| WHAT YOU WILL DO |
Exactly the lines below from the one with "Task: Open the Matriculaciones" up to and including the one with "Open the Zarejestruj / Zaloguj link" make up the answer, with nothing else added.

| THE RECORDS |
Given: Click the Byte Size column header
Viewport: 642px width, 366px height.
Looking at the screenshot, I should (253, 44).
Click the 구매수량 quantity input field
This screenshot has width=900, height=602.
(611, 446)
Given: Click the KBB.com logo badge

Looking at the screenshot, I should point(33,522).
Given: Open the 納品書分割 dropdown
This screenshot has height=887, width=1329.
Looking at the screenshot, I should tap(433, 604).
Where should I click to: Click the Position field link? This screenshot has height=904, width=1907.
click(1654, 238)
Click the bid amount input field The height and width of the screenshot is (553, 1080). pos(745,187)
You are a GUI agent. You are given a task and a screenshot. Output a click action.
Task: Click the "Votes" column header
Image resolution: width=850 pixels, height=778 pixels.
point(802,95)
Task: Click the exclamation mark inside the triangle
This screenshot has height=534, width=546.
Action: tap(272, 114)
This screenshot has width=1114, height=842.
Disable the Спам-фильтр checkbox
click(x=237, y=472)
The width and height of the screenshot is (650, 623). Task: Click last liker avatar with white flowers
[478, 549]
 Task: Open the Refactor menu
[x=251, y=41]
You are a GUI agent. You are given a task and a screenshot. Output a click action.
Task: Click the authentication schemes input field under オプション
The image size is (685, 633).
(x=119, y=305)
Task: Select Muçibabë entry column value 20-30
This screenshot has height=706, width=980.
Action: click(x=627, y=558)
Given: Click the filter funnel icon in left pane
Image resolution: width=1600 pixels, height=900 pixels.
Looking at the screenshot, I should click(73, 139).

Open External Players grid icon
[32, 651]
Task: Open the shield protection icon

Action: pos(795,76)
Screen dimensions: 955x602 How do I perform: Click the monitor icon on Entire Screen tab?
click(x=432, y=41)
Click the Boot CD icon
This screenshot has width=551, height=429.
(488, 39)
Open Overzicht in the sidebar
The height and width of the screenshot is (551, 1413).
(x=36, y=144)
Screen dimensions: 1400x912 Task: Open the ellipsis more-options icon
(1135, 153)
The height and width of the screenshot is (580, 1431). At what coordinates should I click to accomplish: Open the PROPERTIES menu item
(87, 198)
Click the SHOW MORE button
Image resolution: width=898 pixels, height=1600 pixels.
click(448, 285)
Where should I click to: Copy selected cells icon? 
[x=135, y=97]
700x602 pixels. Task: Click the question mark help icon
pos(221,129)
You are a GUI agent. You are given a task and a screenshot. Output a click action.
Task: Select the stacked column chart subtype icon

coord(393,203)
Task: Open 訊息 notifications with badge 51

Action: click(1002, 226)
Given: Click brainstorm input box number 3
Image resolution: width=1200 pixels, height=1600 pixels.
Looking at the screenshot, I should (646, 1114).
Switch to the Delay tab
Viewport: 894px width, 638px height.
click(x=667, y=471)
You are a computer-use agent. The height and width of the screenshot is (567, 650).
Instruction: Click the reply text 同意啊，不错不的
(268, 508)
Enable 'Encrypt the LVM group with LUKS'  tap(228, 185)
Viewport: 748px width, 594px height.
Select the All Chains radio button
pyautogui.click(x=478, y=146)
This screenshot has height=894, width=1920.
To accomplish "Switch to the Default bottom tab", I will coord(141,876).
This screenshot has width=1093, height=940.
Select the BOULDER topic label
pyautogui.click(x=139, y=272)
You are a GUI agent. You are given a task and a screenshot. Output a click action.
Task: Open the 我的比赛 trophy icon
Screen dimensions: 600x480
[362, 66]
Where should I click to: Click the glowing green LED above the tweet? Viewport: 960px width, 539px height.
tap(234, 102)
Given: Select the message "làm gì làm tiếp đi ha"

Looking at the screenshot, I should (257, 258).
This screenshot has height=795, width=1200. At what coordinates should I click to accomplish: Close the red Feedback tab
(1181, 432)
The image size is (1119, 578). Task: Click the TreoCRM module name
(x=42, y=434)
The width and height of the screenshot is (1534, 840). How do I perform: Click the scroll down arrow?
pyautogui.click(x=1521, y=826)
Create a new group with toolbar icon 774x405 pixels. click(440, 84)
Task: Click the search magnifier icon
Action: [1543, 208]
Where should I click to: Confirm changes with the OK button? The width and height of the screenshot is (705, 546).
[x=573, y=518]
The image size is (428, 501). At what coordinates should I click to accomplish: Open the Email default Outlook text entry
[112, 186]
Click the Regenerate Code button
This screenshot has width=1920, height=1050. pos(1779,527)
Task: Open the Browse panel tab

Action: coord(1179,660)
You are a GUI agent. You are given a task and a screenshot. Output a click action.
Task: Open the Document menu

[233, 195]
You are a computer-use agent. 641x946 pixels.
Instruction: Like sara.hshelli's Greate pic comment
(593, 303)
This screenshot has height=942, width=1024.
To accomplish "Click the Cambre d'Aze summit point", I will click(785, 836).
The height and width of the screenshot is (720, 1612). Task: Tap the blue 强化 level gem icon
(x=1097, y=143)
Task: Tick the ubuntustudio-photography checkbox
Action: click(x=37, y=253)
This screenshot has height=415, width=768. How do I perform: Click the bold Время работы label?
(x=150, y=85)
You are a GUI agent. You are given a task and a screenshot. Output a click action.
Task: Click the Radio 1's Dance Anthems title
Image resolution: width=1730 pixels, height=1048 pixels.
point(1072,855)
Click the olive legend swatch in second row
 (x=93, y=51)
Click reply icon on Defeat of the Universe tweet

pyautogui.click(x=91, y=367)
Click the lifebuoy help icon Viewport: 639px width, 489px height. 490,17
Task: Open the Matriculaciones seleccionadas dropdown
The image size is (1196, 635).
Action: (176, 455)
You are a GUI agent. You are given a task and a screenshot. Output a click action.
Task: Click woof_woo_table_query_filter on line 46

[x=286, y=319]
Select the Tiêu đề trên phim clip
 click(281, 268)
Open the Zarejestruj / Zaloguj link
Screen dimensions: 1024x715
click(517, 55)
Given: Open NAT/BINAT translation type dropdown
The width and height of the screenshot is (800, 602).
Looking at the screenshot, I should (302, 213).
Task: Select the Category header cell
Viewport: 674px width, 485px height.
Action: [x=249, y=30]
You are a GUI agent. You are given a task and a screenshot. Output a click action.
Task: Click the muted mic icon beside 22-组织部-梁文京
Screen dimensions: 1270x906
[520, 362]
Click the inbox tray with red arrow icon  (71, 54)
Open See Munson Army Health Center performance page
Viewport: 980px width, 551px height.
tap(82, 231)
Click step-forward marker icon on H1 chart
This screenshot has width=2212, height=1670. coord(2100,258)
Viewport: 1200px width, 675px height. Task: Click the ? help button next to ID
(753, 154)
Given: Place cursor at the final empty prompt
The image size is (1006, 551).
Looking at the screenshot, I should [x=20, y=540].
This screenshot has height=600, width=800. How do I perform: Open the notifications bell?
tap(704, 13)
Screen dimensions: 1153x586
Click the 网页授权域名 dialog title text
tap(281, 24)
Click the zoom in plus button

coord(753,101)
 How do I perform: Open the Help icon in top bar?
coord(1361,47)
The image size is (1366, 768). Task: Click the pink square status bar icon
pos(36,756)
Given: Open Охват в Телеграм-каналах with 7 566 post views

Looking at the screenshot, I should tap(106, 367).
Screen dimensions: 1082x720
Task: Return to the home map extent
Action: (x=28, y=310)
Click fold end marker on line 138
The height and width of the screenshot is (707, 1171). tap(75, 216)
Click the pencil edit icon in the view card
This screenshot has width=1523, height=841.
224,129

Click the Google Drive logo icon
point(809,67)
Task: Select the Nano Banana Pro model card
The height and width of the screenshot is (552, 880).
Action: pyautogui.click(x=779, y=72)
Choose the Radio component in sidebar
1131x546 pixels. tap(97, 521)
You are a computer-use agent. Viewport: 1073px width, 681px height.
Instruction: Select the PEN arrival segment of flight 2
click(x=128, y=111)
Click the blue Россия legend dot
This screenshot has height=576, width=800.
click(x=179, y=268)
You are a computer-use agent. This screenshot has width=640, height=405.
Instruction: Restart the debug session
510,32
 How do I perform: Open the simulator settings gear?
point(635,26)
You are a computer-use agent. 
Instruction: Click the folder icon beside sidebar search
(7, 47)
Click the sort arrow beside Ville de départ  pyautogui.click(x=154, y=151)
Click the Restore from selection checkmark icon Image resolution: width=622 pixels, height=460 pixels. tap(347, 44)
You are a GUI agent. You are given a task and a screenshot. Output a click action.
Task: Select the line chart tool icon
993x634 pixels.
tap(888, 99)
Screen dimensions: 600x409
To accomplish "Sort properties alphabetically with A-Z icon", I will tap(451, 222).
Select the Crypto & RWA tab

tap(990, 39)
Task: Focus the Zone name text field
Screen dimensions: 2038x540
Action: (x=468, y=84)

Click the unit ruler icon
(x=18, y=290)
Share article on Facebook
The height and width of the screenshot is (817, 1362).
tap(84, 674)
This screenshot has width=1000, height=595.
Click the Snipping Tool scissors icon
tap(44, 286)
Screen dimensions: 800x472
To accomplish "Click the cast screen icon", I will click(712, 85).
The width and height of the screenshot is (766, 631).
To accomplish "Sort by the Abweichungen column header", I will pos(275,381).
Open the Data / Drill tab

| TASK SOLUTION |
Task: Open the Matriculaciones seleccionadas dropdown
The image size is (1196, 635).
Action: (176, 455)
You are a GUI agent. You are given a task and a screenshot. Output a click action.
Task: Click woof_woo_table_query_filter on line 46

[x=286, y=319]
Select the Tiêu đề trên phim clip
 click(281, 268)
Open the Zarejestruj / Zaloguj link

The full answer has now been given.